- The request -
Please copy the part of the material that opens with the line containing "Image resolution: width=1438, height=1502." and closes with the line containing "High Quality (209, 397)", both of those lines included. Leave the pictures out of your copy.
-- Start of Records for the exercise --
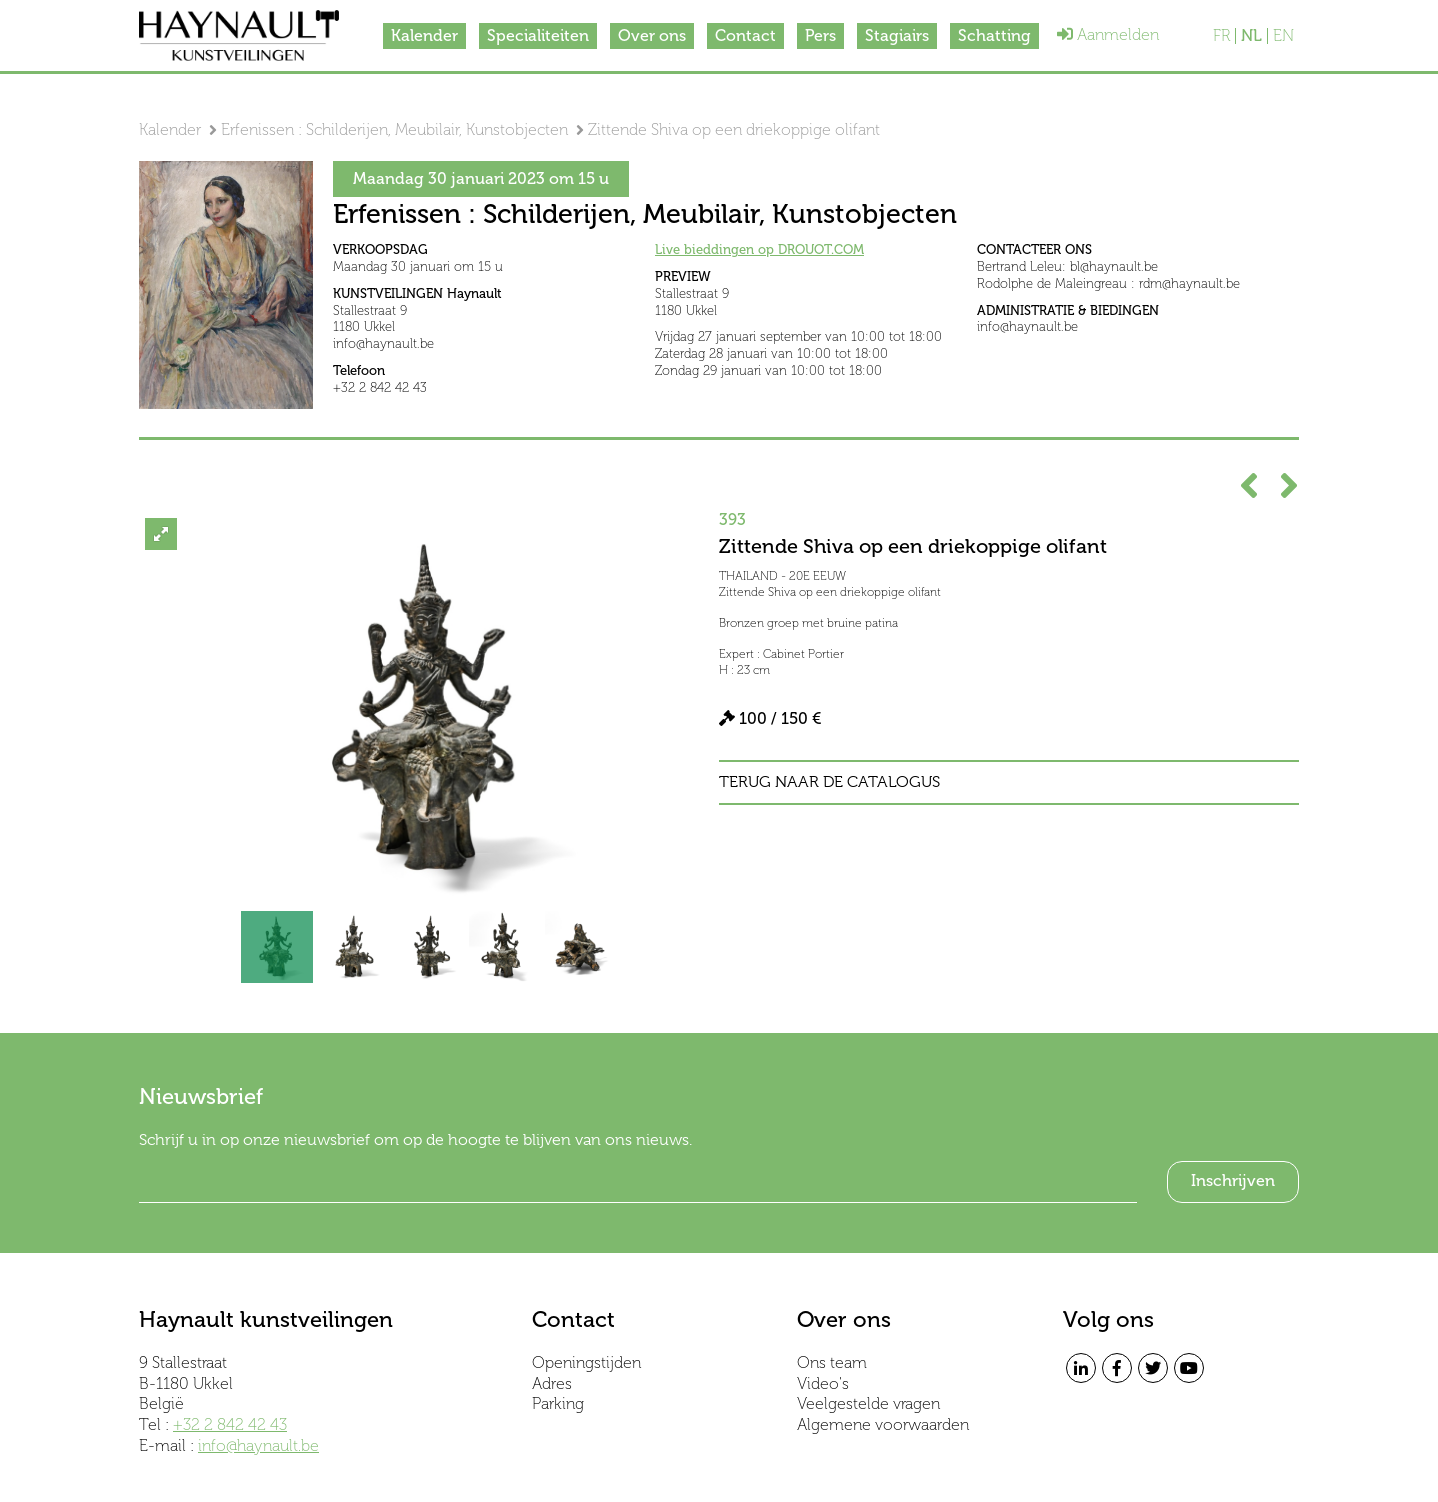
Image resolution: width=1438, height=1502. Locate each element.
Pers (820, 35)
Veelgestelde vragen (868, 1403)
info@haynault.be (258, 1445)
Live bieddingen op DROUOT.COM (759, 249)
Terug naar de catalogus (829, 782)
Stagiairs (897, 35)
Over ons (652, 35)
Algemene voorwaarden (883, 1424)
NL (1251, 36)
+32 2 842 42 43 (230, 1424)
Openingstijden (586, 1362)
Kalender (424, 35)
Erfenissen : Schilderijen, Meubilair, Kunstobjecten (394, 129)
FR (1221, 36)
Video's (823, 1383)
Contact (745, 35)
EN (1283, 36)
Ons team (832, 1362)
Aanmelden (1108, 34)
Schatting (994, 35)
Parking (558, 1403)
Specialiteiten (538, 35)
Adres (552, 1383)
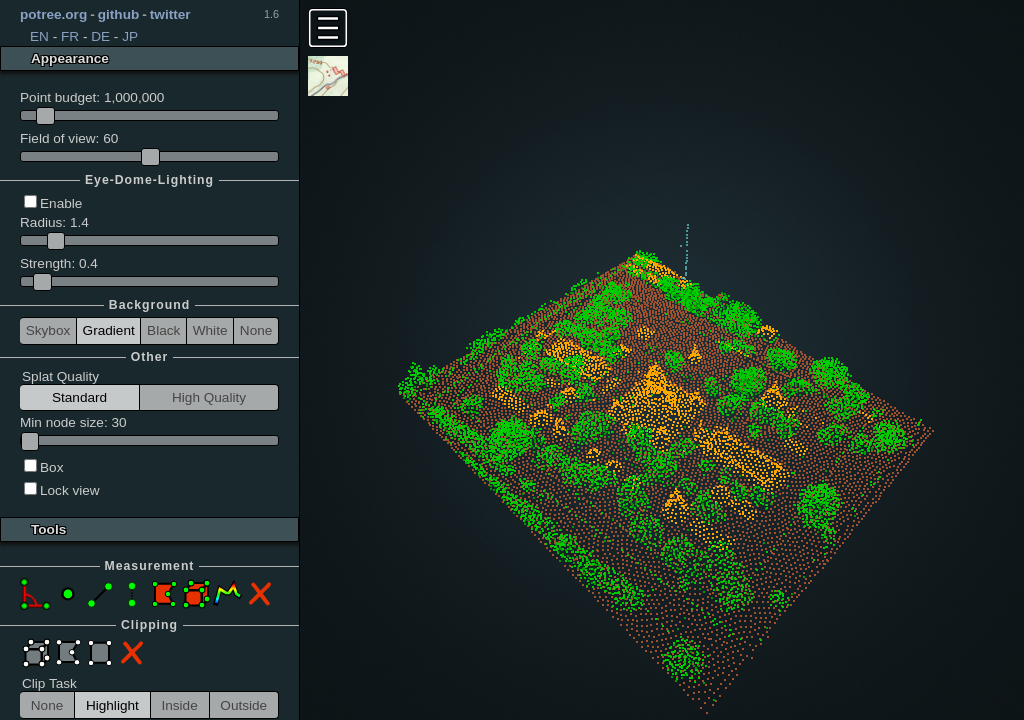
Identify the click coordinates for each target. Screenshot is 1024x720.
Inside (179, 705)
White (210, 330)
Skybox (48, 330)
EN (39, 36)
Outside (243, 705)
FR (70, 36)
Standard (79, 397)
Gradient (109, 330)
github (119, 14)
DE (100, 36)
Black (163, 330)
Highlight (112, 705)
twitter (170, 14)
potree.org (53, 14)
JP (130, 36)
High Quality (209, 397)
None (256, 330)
-- End of Records for the exercise --
-- Start of Records for the exercise --
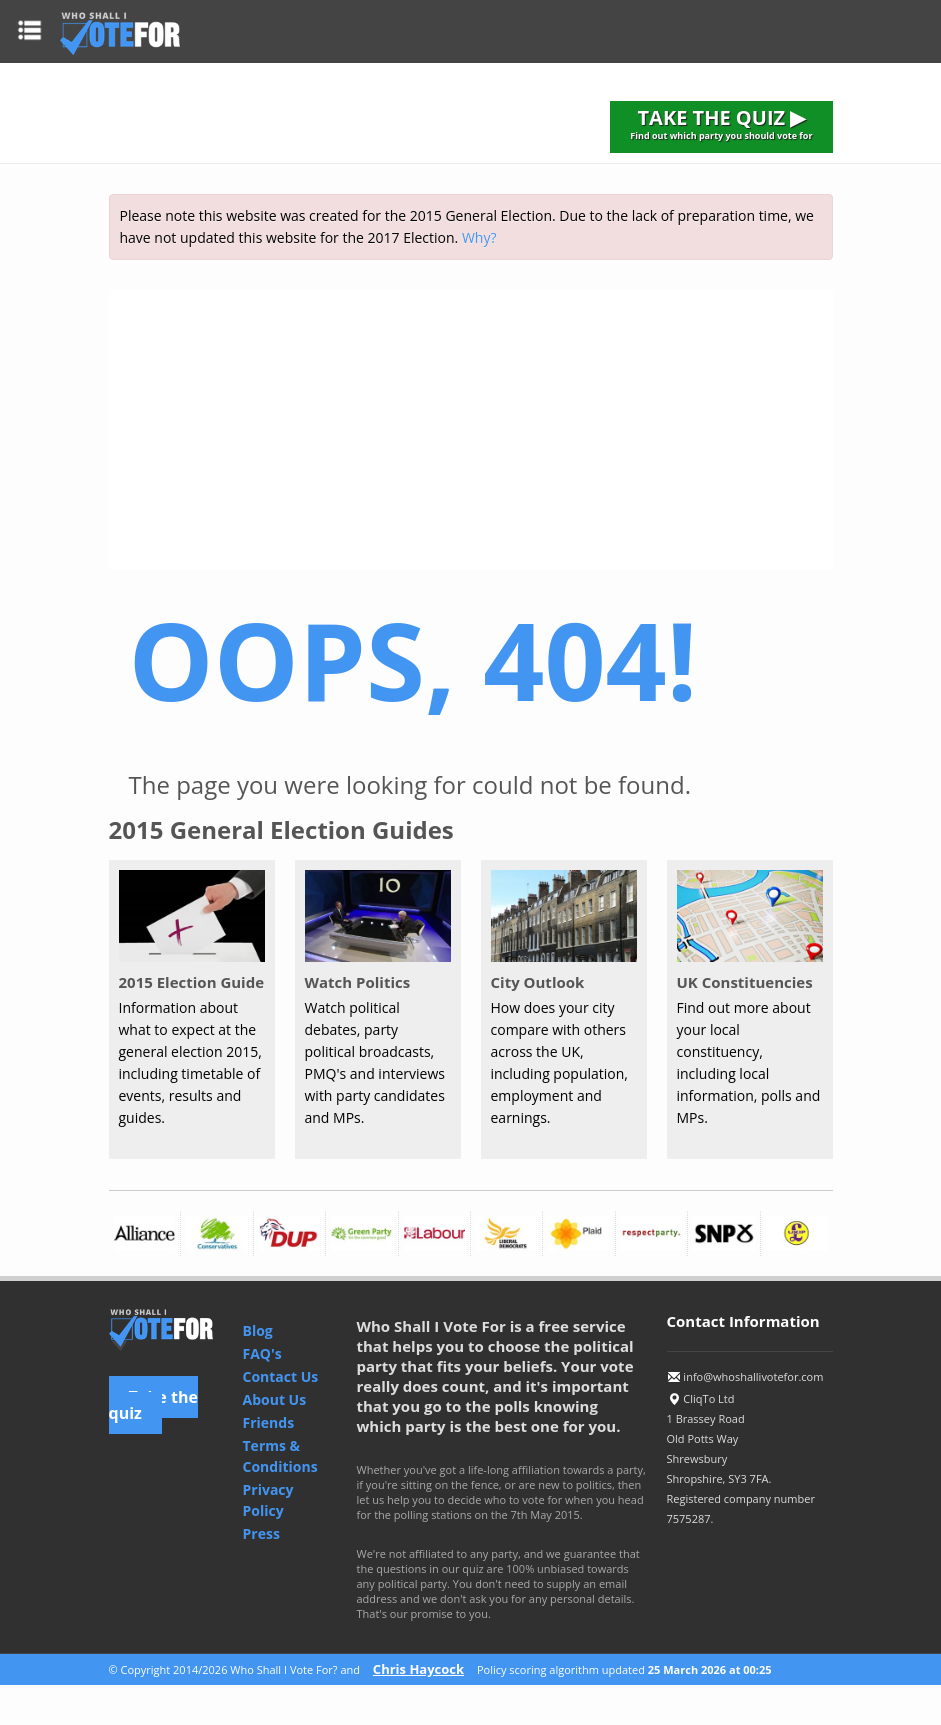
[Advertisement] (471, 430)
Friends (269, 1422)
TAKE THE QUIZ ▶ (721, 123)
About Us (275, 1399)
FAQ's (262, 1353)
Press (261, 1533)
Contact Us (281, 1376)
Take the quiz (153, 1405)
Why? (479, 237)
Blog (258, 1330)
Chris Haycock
-- End of Records for the exercise --
-- Start of Records for the exercise --
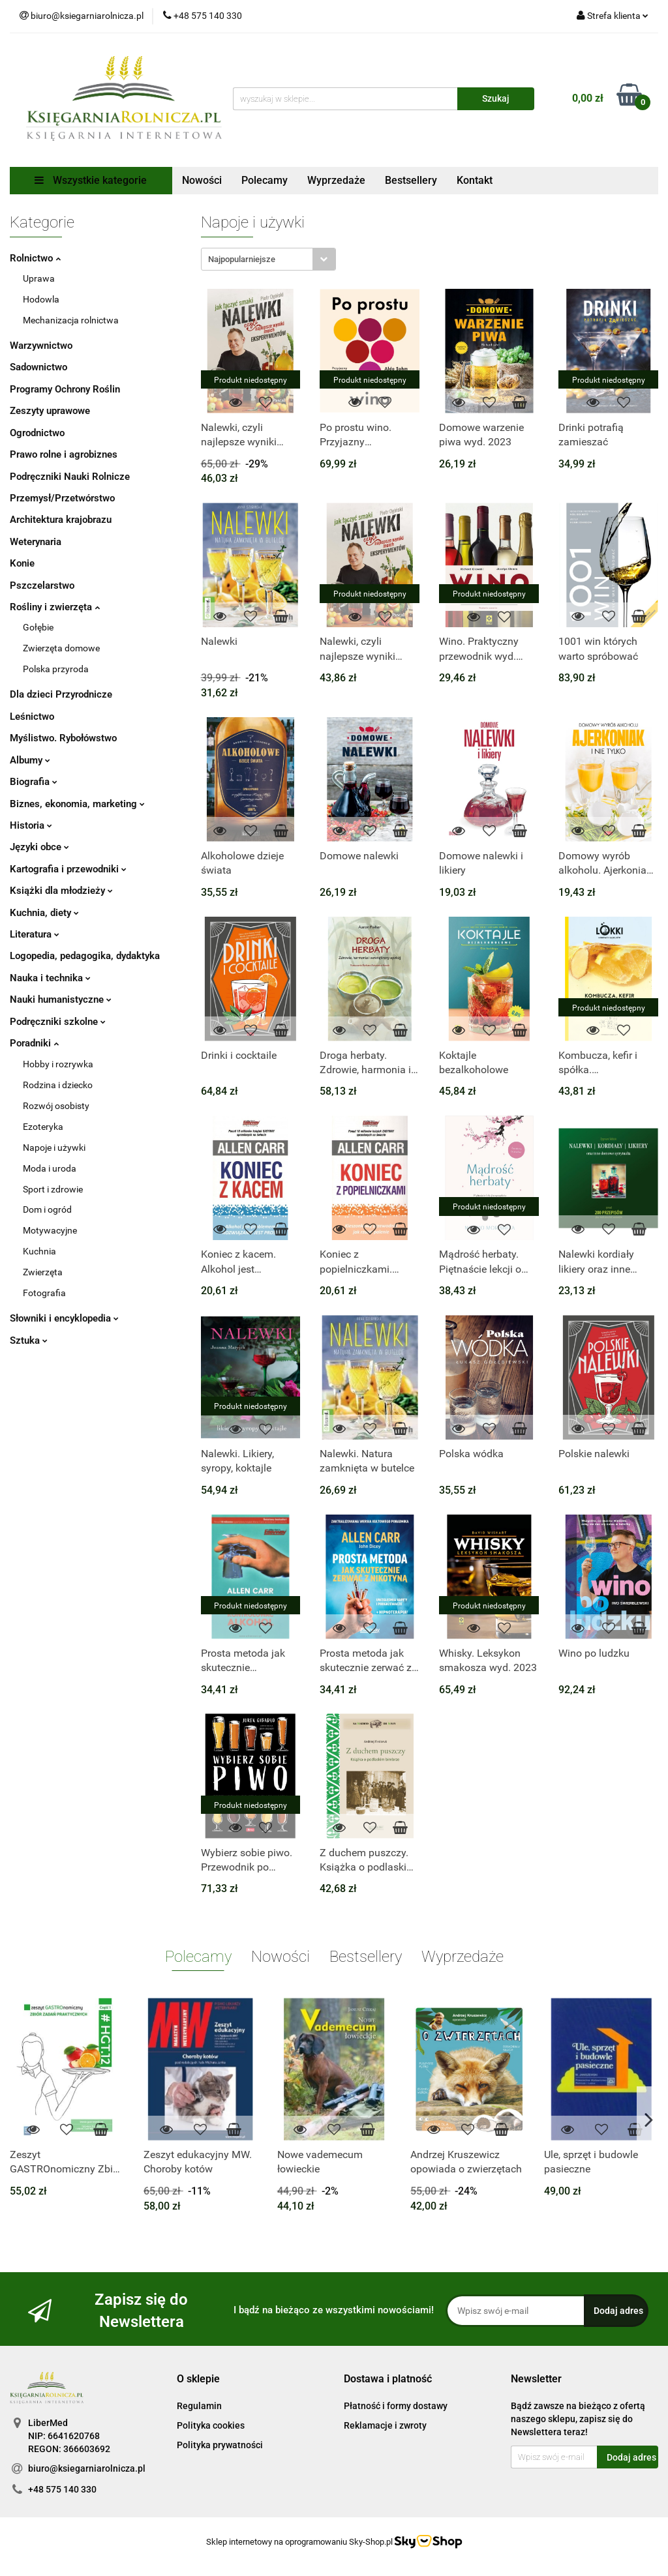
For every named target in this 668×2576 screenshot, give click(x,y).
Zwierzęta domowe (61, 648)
-- End of Records for the exercise --
- Response to this task -
Image resolution: width=1438, height=1502. Locate each element.
Pers (820, 35)
Veelgestelde vragen (868, 1403)
info@haynault.be (258, 1445)
Live bieddingen op DROUOT.COM (759, 249)
Terug naar de catalogus (829, 782)
Stagiairs (897, 35)
Over ons (652, 35)
Algemene voorwaarden (883, 1424)
NL (1251, 36)
+32 2 842 42 43 (230, 1424)
Openingstijden (586, 1362)
Kalender (424, 35)
Erfenissen : Schilderijen, Meubilair, Kunstobjecten (394, 129)
FR (1221, 36)
Video's (823, 1383)
Contact (745, 35)
EN (1283, 36)
Ons team (832, 1362)
Aanmelden (1108, 34)
Schatting (994, 35)
Parking (558, 1403)
Specialiteiten (538, 35)
Adres (552, 1383)
Identify the click coordinates for each target. Screenshot is 1024x720.
Inside (179, 705)
White (210, 330)
Skybox (48, 330)
EN (39, 36)
Outside (243, 705)
FR (70, 36)
Standard (79, 397)
Gradient (109, 330)
github (119, 14)
DE (100, 36)
Black (163, 330)
Highlight (112, 705)
twitter (170, 14)
potree.org (53, 14)
JP (130, 36)
High Quality (209, 397)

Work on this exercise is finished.